彼は数日前からエ・ランテルに居る時に感じる熱い視線の主を誘い出す為に人気のない路地へと入っていく。
「いやはや、俺様もついに女性ファンが付いたんじゃねーか?と思ったんだがな……」
路地に入り鼻をスンスンと匂いを嗅ぐ事で彼の嗅覚が捉えたのは汗臭い男の匂いだった。
露骨にガッカリした彼は道の真ん中に立ち止まり、追跡者に声を掛ける。
「おい、わざわざ人気がない所まで来てやったんだ。
そろそろ顔を出したらどうだ?」
クルリと振り返り、追跡者が居るであろう物陰にファイティングポーズを取りニヤリと笑うラカン。
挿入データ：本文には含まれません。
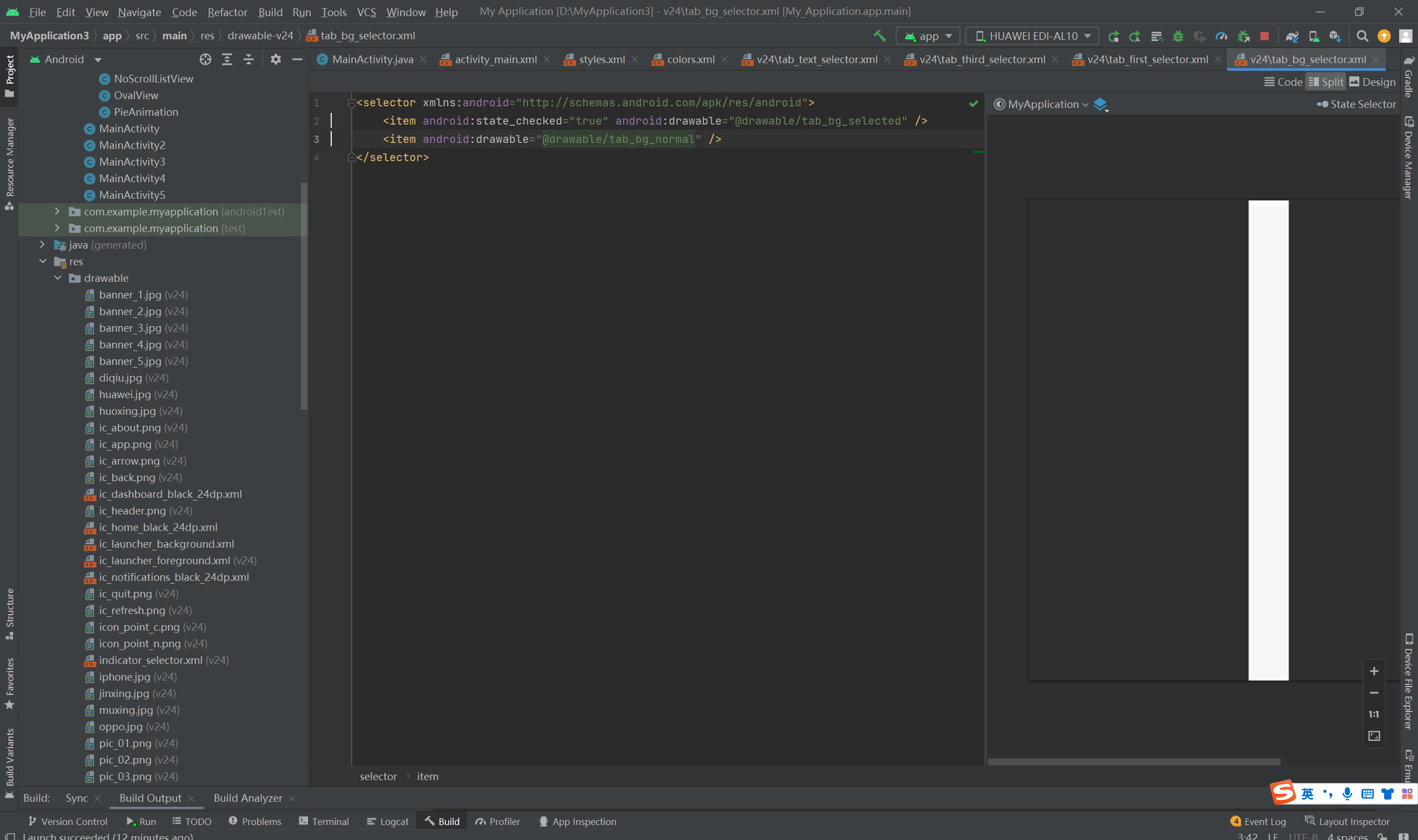Toggle the State Selector in preview
The width and height of the screenshot is (1418, 840).
(1357, 104)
もし、自分を狙う冒険者だった場合はボコボコにした後、授業料として身ぐるみを全て剥ぐつもりらしい。
彼がお金の使い道まで考え始めた所で、追跡者が姿を現す。
「ジャック・ラカンさん、俺を弟子にしてください!!」
「ん?」
エ・ランテルで覚えた滅茶苦茶手加減パンチを青年の意識を刈り取る心算で叩きこもうとした直前で拳を止めたラカン。
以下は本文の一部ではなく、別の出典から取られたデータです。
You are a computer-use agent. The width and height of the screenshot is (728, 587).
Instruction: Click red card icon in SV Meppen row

彼が拳を止めた理由は、襲撃者らしからぬ言動だけでなく青年の顔に見覚えがあったからだ。
「お前さんは確か……」
「はい!賭けの時に一度だけお会いしたガゼフ・ストロノーフと申します!!」
殴られそうになったというのにキラキラとした双眸で自己紹介を始めたガゼフ・ストロノーフ。
ラカンは思った。
こいつはキメェと。
まぁ、ほとんど初対面のラカンからしたら、いきなり弟子入りをお願いし、殴られそうになったにも関わらずキラキラとした目で自己紹介をしてくるのだ。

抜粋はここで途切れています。